Can you retype the part of the piece on the 1940s cereal toy below that begins at the words "Uh oh - pet" and stops after "in their gullets."?
(Beginning of Extract to read)
1940s 'Moon Rocket Kit' Cereal Premium

Growing up, cereal 'premiums' were as important to us kids as any other facet of life. Sad, right? You know you're working with shaky mental stability when your happy levels are dictated solely by whether or not your breakfast comes with a cool toy or not. Nonetheless, that was the case for years with me...I rarely picked out the cereals that I thought tasted the best. The flavor was secondary to what I thought about the plastic crap toy hidden within the box.

From zany rubber Flintstones figures to those weird gooey spiders that theoretically crawled down walls under their own power, cereal box toys ruled the roost and our breakfast tables for years. But if you thought our little Gen-X'er generation grew up with the fad's humble start, you're wrong. Companies have been getting kids to try their cereal by offering free toys for decades.

Today's Quickie takes us back to the 40s - Cheerios was a hot commodity, but nothing sells breakfast quite like space toys....



It's a toy! It's a target game! It's shitty plastic nonsense! But it's the 40s! So nobody cares! Actually, I'm being harsh - this little gizmo is way cooler than anything I've ever gotten from a cereal company, and a little known fact that I just made up states that I got better cereal toys than anyone else. Back then, since offers like these were way more scarce and the competition for it even rarer, they really took a lot of creative liberties when describing how neat the toys actually were. Whomever was doing the ad work for this one either really enjoyed plastic spacemen, or had his job on the line if the things didn't sell. It's not really relevant to the topic since the person responsible is by all accounts dead by now. Probably got cancer from Tab Cola.



Uh oh - pet peeve alert. V8 with breakfast. If you've read my past ramblings, you'd know that there's nothing more wrong than drinking tomato juice while eating anything. Especially anything soaked in milk. But again, this was the 40s. People were too busy searching for one of the three elusive '43 copper pennies to worry about getting a rancid awful mixed taste of tomato milk in their gullets.

The ad spot proves that idiot commercial kids isn't a phenomenon that started in the 80s. To drive the point home that space is cool, we open up with a shot of the two freaks running around wearing weird garbage pails on their head, presumably as makeshift astronaut gear but you can't be too sure. Also, note the size of that Cheerios box. Seems big, no? I guess the post-depression fallout kept our fine ancestry rooted in the 'buy in bulk and SAVE!' train of thought. Or maybe the kids are just really dwarfed.
(End of Extract to read)
(Beginning of Recorded data)
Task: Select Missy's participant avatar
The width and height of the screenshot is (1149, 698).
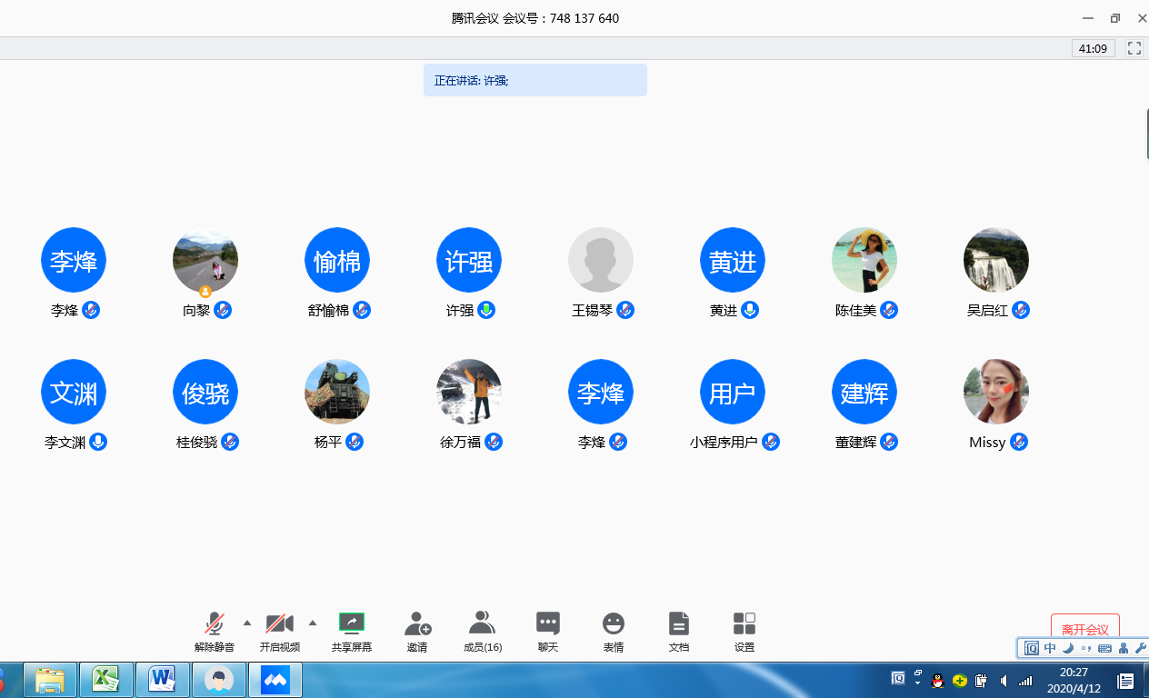Action: point(995,392)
(End of Recorded data)
▸ Answer box:
Uh oh - pet peeve alert. V8 with breakfast. If you've read my past ramblings, you'd know that there's nothing more wrong than drinking tomato juice while eating anything. Especially anything soaked in milk. But again, this was the 40s. People were too busy searching for one of the three elusive '43 copper pennies to worry about getting a rancid awful mixed taste of tomato milk in their gullets.